Turns out humanity doesn’t have a monopoly on self-destructive behaviors.

Sólheimajökull glacier.

Sólheimajökull glacier, Iceland.
Image credits Chris / Flickr.

One glacier in Iceland is putting out large quantities of methane, a powerful greenhouse gas, a new study reports. The  Sólheimajökull glacier — which flows from the active, ice-covered volcano Katla — generates and releases about 41 tonnes of methane (through meltwater) each day during the summer months. That’s roughly equivalent to the methane produced by 136,000 cows, the team adds.

Melthane

“This is a huge amount of methane lost from the glacial meltwater stream into the atmosphere,” said Dr. Peter Wynn, a glacial biogeochemist from the Lancaster Environment Centre and corresponding author of the study.

“It greatly exceeds average methane loss from non-glacial rivers to the atmosphere reported in the scientific literature. It rivals some of the world’s most methane-producing wetlands; and represents more than twenty times the known methane emissions of all Europe’s other volcanoes put together.”

Methane is a much more powerful greenhouse gas than carbon dioxide (CO2) — 28 times more powerful, to be exact. Knowing exactly how much of it makes its way into the atmosphere thus becomes very important, both from an environmentalist and a legal point of view (for cap-and-trade or similar systems).

Whether or not glaciers release methane has been a matter of some debate. On the one hand, they’re almost perfectly suited for the task: they bring together organic matter, water, and microbes in low-oxygen conditions (all very conducive to methane), capping them all off with a thick layer of ice to trap the gas. On the other hand, nobody had ever checked to make sure. So the team decided to take the matter into their own labs.

They visited the Sólheimajökull glacier in Iceland to retrieve samples from the meltwater lake it forms. The team then measured methane concentrations in the samples and compared them to methane levels in nearby sediments and other rivers, to make sure they weren’t picking up on environmental methane emissions from the surrounding area.

“The highest concentrations were found at the point where the river emerges from underneath the glacier and enters the lake. This demonstrates the methane must be sourced from beneath the glacier,” Dr. Wynn explains.

Subsequent spectrometry analyses revealed that the methane was generated by microbial activity underneath the glacier. However, the volcano also has a part to play here. It doesn’t generate methane directly, but it “is providing the conditions that allow the microbes to thrive and release methane into the surrounding meltwaters,” explains Dr. Wynn.

The thing is that methane really likes oxygen. It likes it so much, in fact, that whenever the two meet they hook up into CO2. What generally happens with glaciers is that oxygen-rich meltwaters seep to the bottom and convert any methane trapped there into CO2. At Sólheimajökull, however, most of the oxygen in this meltwater is neutralized by gases produced by the Katla volcano. The methane remains unaltered, dissolves into the water, and escapes from under the glacier unscathed.

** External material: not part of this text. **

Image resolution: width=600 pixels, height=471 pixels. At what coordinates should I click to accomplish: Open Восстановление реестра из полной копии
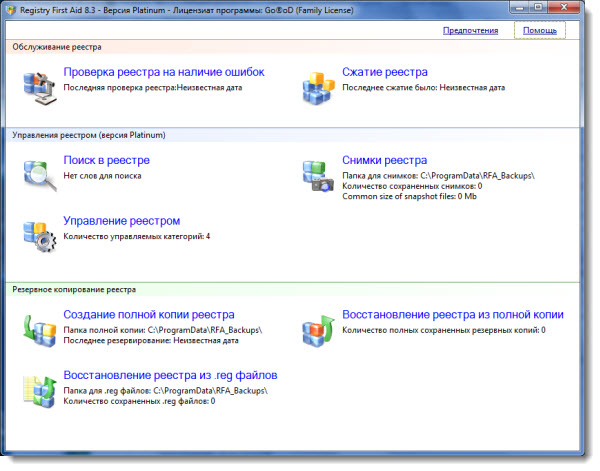pos(452,315)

“Understanding the seasonal evolution of Sólheimajökull’s subglacial drainage system and how it interacts with the Katla geothermal area formed part of this work”, said Professor Fiona Tweed, an expert in glacier hydrology at Staffordshire University and co-author of the study.

Heat from Katla also keeps the environment cozy for the microbes living under the glacier and may “greatly accelerate the generation of microbial methane, so in fact you could see Katla as a giant microbial incubator,” adds Dr. Hugh Tuffen, a volcanologist at Lancaster University and co-author on the study.

Such active, ice-bound volcanoes and geothermal systems are abundant in both Iceland and Antarctica. The present paper suggests that these systems can have a meaningful impact on our climate projections. Katla “emits vast amounts of CO2 — it’s in the top five globally in terms of CO2 emissions from volcanoes,” Dr. Tuffen explains.

“If methane produced under these ice caps has a means of escaping as the ice thins, there is the chance we may see short term increases in the release of methane from ice masses into the future,” says lead author Dr. Rebecca Burns.

However, the team says it’s still unclear such processes will play out in the context of climate change. There could be a short-term spike of methane released while glaciers melt and thin out, but the process may be self-limiting in the long-term: without ice, the conditions for methane production are removed.

The paper “Direct isotopic evidence of biogenic methane production and efflux from beneath a temperate glacier” has been published in the journal Scientific Reports.